3.7. Restarting an Entire Cluster

Occarsionally, you may have to restart the entire Galera Cluster. This may happen, for example in the case of a power failure where every Galera Cluster node is shut down and you have no mysqld process at all. If this happens, proceed as follows:

  1. Identify the node with the most advanced node state ID. See chapter Identifying the Most Advanced Node.
  2. Start the node as the first node of the cluster.
  3. Start the rest of the nodes as usual.

3.7.1. Identifying the Most Advanced Node

You can identify the node with the most advanced node state ID by comparing the Global Transaction ID values on different nodes.

Open the grastate.dat file, which, by default, is stored in the MySQL datadir.

If the grastate.dat file looks like the example below, you have found the most advanced node state ID:

# GALERA saved state
version: 2.1
uuid:    5ee99582-bb8d-11e2-b8e3-23de375c1d30
seqno:   8204503945773
cert_index:

However, if the grastate.dat file looks like the example below, the node has crashed:

# GALERA saved state
version: 2.1
uuid:    5ee99582-bb8d-11e2-b8e3-23de375c1d30
seqno:   -1
cert_index:

To find the sequence number of the last committed transaction, run mysqld with the --wsrep-recover option. This option will recover the InnoDB table space to a consistent state, print the corresponding GTID into the error log and exit. In the error log, you can see something like this:

130514 18:39:13 [Note] WSREP: Recovered position: 5ee99582-bb8d-11e2-b8e3-23de375c1d30:8204503945771

This is the state ID. Edit the grastate.dat file and update the seqno field manually or let mysqld_safe automatically recover it and pass it to the mysqld next time you start it.

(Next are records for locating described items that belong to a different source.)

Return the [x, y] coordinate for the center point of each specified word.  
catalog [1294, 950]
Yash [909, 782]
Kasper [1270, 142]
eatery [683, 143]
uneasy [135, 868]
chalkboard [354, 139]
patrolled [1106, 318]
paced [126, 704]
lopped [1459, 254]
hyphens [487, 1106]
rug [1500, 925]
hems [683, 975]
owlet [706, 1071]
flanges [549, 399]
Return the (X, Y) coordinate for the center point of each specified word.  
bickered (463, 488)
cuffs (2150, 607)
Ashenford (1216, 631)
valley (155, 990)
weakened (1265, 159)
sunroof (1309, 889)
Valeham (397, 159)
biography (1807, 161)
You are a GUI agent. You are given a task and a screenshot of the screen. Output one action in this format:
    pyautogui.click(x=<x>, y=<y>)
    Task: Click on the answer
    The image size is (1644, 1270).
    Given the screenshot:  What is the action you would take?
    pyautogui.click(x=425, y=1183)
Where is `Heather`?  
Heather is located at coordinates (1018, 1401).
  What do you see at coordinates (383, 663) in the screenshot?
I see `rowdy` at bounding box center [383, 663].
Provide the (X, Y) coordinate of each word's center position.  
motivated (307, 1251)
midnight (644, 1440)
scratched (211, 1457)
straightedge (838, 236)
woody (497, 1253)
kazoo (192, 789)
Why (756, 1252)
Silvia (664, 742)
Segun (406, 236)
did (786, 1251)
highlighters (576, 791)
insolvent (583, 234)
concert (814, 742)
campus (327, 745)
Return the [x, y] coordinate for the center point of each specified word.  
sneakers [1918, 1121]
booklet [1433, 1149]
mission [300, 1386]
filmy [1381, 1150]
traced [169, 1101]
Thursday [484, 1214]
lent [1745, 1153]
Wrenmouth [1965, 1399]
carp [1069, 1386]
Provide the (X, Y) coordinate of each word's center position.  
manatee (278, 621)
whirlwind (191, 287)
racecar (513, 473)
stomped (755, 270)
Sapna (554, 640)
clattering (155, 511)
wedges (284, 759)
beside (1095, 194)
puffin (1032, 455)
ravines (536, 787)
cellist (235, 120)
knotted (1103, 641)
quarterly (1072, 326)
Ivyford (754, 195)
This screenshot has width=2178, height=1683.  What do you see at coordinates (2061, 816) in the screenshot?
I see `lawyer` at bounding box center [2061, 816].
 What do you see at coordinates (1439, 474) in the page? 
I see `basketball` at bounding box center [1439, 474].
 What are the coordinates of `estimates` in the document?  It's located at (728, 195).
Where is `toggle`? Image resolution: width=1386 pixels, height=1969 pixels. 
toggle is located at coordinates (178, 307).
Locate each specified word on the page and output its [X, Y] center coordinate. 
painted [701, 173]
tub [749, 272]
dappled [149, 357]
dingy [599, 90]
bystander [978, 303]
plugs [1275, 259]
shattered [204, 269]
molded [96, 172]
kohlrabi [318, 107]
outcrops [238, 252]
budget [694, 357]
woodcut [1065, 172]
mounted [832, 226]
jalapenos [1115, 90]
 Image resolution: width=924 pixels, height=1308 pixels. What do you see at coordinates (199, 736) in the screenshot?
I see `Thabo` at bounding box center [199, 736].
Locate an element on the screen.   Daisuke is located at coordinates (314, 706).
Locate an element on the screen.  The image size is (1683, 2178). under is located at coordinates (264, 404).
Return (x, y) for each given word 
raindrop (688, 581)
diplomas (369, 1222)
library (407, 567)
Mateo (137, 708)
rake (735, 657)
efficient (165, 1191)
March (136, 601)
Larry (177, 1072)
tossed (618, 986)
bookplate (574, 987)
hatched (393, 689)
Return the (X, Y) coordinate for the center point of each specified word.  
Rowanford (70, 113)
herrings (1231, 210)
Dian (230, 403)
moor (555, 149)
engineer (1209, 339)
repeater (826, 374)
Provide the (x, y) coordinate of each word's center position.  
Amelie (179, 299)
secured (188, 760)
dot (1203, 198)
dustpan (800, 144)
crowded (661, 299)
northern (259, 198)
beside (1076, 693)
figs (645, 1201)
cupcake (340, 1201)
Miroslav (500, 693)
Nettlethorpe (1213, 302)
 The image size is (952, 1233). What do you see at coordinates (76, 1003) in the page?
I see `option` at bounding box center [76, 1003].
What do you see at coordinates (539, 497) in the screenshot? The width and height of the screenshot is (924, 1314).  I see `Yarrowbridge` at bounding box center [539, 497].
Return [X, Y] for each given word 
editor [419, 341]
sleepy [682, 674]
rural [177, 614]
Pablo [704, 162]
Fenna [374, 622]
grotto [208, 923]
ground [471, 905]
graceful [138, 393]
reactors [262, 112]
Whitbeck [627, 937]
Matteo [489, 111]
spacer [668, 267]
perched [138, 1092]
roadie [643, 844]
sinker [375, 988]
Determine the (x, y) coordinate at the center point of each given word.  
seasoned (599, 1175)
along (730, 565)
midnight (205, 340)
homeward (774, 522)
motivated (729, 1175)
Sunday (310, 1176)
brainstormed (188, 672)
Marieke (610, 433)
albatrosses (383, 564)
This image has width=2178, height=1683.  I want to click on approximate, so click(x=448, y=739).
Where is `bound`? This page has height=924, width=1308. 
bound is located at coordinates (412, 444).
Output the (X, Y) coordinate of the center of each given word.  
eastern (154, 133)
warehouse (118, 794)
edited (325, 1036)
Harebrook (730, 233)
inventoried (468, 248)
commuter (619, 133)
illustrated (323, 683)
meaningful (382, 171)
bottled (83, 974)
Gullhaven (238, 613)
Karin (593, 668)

If the grastate.dat file looks like the example below, the node has either crashed during execution of a non-transactional operation (such as ALTER TABLE) or aborted due to a database inconsistency.

# GALERA saved state
version: 2.1
uuid:    00000000-0000-0000-0000-000000000000
seqno:   -1
cert_index:

You still can recover the ID of the last committed transaction from InnoDB as described above. However, the recovery is rather meaningless as the node state is probably corrupted and may not even be functional. If there are no other nodes with a well defined state, a thorough database recovery procedure (similar to that on a standalone MySQL server) must be performed on one of the nodes, and this node should be used as a seed node for new cluster. If this is the case, there is no need to preserve the state ID.